Studio album by Daisuke Asakura
- Released: November 30, 2004
- Genre: Pop, Synthpop, Techno, Electronica, Dance
- Length: 41:00
- Label: Darwin Records
- Producer: Daisuke Asakura

Daisuke Asakura chronology
| Green Method -Midori no Chuuyou Chitsujyo Kei- (2004) | Yellow Vector - Ki no Taji Gen Shikousei- (2004) | Orange Compile -Daidai no Noudou Hensekishiki- (2004) |

= Yellow Vector (Ki no Taji Gen Shikousei) =

Yellow Vector – Ki no Taji Gen Shikousei- (Yellow Vector－黄の多次限指向性-), also known as Quantum Mechanics Rainbow V: Yellow Vector, is the tenth solo album from Japanese musician Daisuke Asakura released on November 30, 2004. The album is the fifth in the Quantum Mechanics Rainbow series. The concept of this series is "one album for every rainbow color and a different Quantum Mechanics term". Track 7 is dedicated to D.A.N.K, a boy band Asakura formed in a futile attempt to copy the popularity of Japanese music company Johnny’s Entertainment Company. Tracks 1 and 8 make references to physicist Erwin Schrödinger and mathematician Pierre-Simon Laplace, respectively.

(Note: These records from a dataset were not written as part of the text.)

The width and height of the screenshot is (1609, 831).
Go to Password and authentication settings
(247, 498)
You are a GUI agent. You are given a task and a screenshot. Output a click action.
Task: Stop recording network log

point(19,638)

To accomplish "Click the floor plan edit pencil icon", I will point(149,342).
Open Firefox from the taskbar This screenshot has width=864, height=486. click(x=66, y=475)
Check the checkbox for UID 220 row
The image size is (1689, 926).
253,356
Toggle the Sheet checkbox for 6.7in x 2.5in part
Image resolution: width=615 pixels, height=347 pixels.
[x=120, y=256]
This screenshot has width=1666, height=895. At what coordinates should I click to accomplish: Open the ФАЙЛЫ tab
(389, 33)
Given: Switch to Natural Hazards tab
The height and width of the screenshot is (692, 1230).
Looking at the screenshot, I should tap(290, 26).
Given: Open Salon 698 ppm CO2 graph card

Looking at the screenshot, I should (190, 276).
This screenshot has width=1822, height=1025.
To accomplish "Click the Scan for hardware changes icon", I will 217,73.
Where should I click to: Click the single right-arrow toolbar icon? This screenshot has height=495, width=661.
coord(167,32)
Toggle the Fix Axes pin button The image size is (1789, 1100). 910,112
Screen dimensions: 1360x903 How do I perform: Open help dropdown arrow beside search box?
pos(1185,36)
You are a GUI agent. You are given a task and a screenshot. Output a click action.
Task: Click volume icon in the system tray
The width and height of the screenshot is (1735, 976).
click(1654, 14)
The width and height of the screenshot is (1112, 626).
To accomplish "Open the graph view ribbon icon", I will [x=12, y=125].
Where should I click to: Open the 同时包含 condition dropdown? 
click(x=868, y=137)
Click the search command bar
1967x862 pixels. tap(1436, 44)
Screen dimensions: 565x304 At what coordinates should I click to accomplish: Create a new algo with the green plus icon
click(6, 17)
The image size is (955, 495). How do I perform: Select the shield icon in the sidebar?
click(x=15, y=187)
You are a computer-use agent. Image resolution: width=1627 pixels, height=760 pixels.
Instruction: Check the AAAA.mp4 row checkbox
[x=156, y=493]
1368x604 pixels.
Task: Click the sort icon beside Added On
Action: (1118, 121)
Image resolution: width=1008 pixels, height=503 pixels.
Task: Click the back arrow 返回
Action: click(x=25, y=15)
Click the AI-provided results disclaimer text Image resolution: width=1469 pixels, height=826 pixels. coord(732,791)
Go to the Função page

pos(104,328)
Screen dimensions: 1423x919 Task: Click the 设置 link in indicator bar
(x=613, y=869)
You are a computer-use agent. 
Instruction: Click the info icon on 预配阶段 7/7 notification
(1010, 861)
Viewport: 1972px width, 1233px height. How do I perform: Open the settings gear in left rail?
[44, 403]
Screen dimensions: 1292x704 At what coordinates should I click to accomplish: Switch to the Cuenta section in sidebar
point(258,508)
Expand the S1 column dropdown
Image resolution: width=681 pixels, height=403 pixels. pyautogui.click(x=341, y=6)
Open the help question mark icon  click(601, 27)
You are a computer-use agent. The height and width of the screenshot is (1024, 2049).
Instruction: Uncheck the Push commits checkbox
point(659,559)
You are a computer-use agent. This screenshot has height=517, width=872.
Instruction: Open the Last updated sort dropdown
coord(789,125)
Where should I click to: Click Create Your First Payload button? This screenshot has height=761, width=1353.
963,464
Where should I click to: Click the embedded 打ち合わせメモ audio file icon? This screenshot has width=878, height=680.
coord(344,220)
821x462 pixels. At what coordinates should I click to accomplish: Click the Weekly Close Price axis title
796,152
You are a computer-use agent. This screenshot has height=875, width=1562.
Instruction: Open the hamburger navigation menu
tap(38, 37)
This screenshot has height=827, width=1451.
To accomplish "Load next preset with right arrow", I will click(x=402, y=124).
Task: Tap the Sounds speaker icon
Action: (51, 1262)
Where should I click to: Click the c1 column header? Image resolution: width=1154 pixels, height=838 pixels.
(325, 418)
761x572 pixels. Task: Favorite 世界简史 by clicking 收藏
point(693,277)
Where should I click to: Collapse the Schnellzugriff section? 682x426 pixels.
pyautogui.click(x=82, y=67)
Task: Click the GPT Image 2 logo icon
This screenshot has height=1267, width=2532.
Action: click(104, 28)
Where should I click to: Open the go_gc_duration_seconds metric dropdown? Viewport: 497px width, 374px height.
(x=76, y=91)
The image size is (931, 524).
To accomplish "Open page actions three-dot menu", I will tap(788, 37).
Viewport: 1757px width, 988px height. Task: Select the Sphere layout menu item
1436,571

Track 5 contains guest vocals from Mayumi Fujita, who has performed vocals on several of Asakura’s Quantum Mechanics Rainbow albums.

==Track listing==
| # | Title | Length | Lyrics | Vocals |
| 1 | "Schrodinger‘s Cat" | 2:54 | |
| 2 | "Quantum Mechanics Rainbow V" | 4:13 | | |
| 3 | "Venus Vector" | 10:57 | |
| 4 | "etude on F-string" | 4:11 | |
| 5 | "Star Yellow X’mas" | 4:49 | | Mayumi Fujita |
| 6 | "Puppet Master" | 5:38 | Makoto Asakura | Daisuke Asakura |
| 7 | Le Petit Prince -le renard dore ver.- | 5:16 | |
| 8 | Laplace’s Devil | 3:35 | |
- All songs produced, composed and arranged by Daisuke Asakura.